» EXTRACT PROVIDED
Deferred Prosecution

Deferred Prosecution is a Washington sentencing alternative that allows defendants charged with misdemeanor and gross misdemeanor crimes to have their charges dismissed in exchange for successfully completing a treatment program for either substance use disorder or mental health issues. The program and its requirements are outlined in RCW 10.05.

It is first important to note that deferred prosecution is not a “diversion” program in the traditional sense that most people would think. Some states offer a “DUI diversion” program where first-time offenders can participate in a straightforward program to have their DUI charge dismissed after a short probationary period. Washington does not have such a program built into its DUI statutes. Although a “deferred prosecution” and “diversion” may sound similar, the two programs are vastly different, and deferred prosecution should not be used as a simple “diversion” tool. Instead, deferred prosecution is an intensive five-year program designed for individuals facing severe substance use disorders or mental health issues. For purposes of simplicity, the information below revolves around a “substance use disorder” deferred prosecution (which is the most common type of program).

» GIVEN PROBLEM 1
Repeat word for word the stretch of the passage on deferred prosecution from "It is first" through "type of program).".
The passage on deferred prosecution and the rows that follow are unrelated material.

» DATA FOR PROCESSING
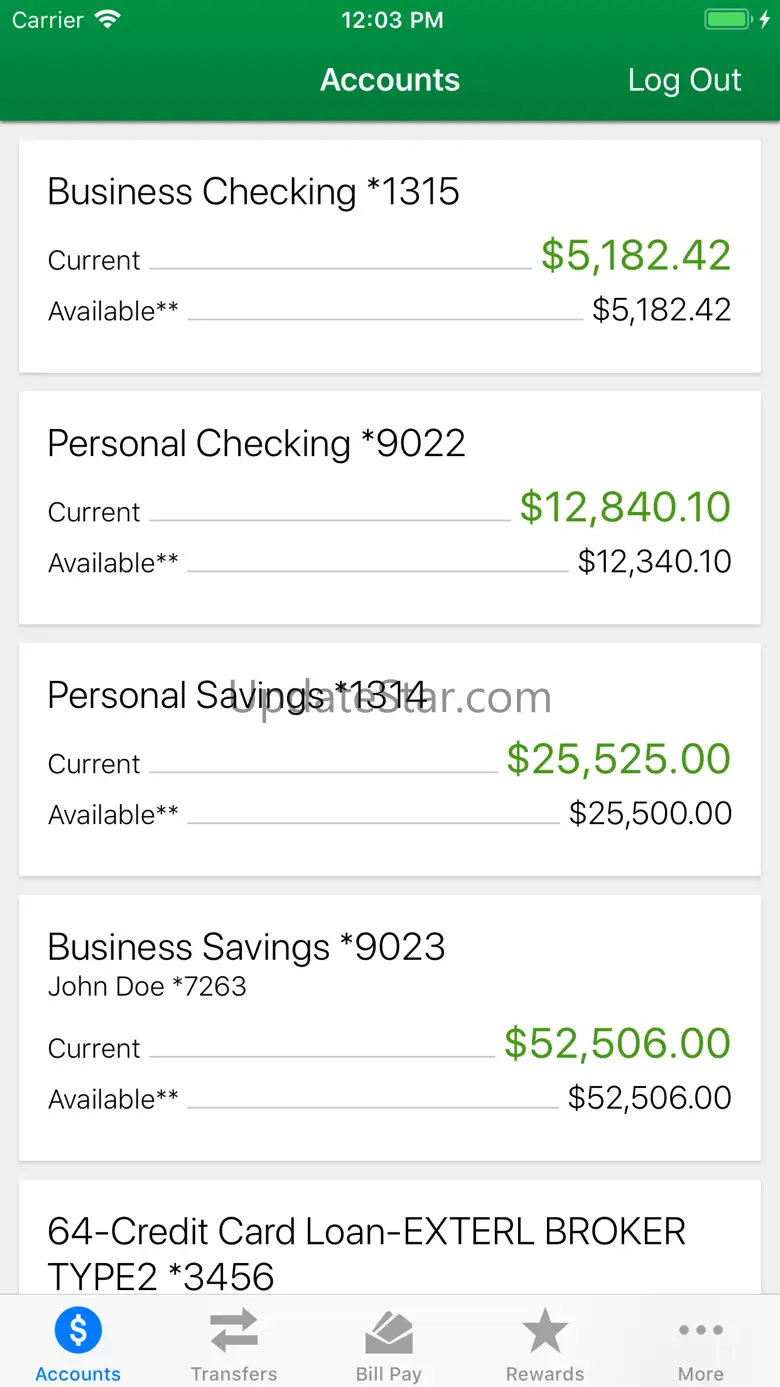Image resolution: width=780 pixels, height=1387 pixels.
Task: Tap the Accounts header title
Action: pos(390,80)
==
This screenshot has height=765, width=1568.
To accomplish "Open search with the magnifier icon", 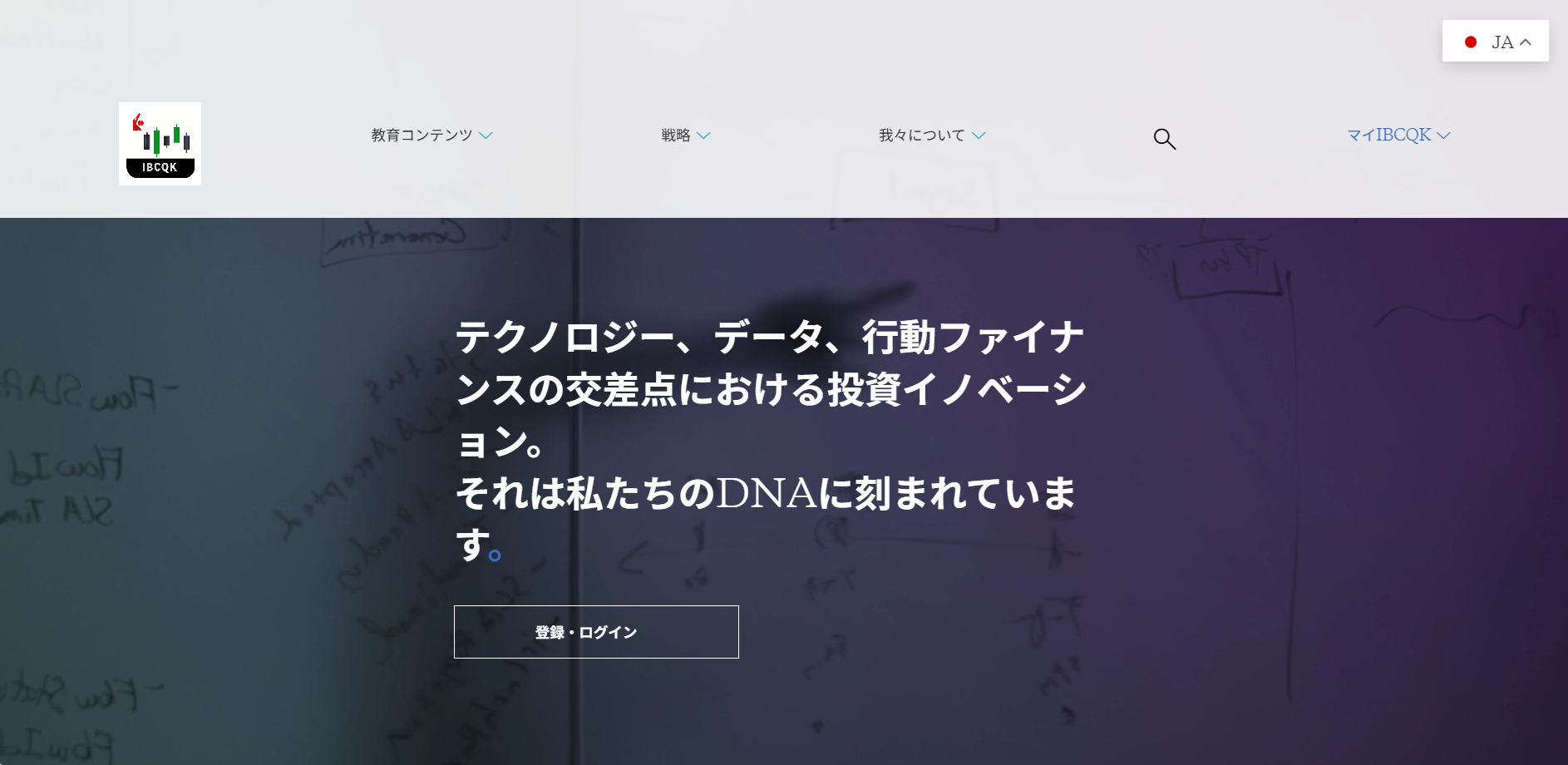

» GIVEN PROBLEM 2
Reproduce exactly, and only, the stretch of the rows from the line that contains "Image resolution: width=780" through the line that contains "Action: pos(390,80)", leaving the pictures out of your answer.

» CORRECT OUTPUT 1
It is first important to note that deferred prosecution is not a “diversion” program in the traditional sense that most people would think. Some states offer a “DUI diversion” program where first-time offenders can participate in a straightforward program to have their DUI charge dismissed after a short probationary period. Washington does not have such a program built into its DUI statutes. Although a “deferred prosecution” and “diversion” may sound similar, the two programs are vastly different, and deferred prosecution should not be used as a simple “diversion” tool. Instead, deferred prosecution is an intensive five-year program designed for individuals facing severe substance use disorders or mental health issues. For purposes of simplicity, the information below revolves around a “substance use disorder” deferred prosecution (which is the most common type of program).

» CORRECT OUTPUT 2
Image resolution: width=780 pixels, height=1387 pixels.
Task: Tap the Accounts header title
Action: pos(390,80)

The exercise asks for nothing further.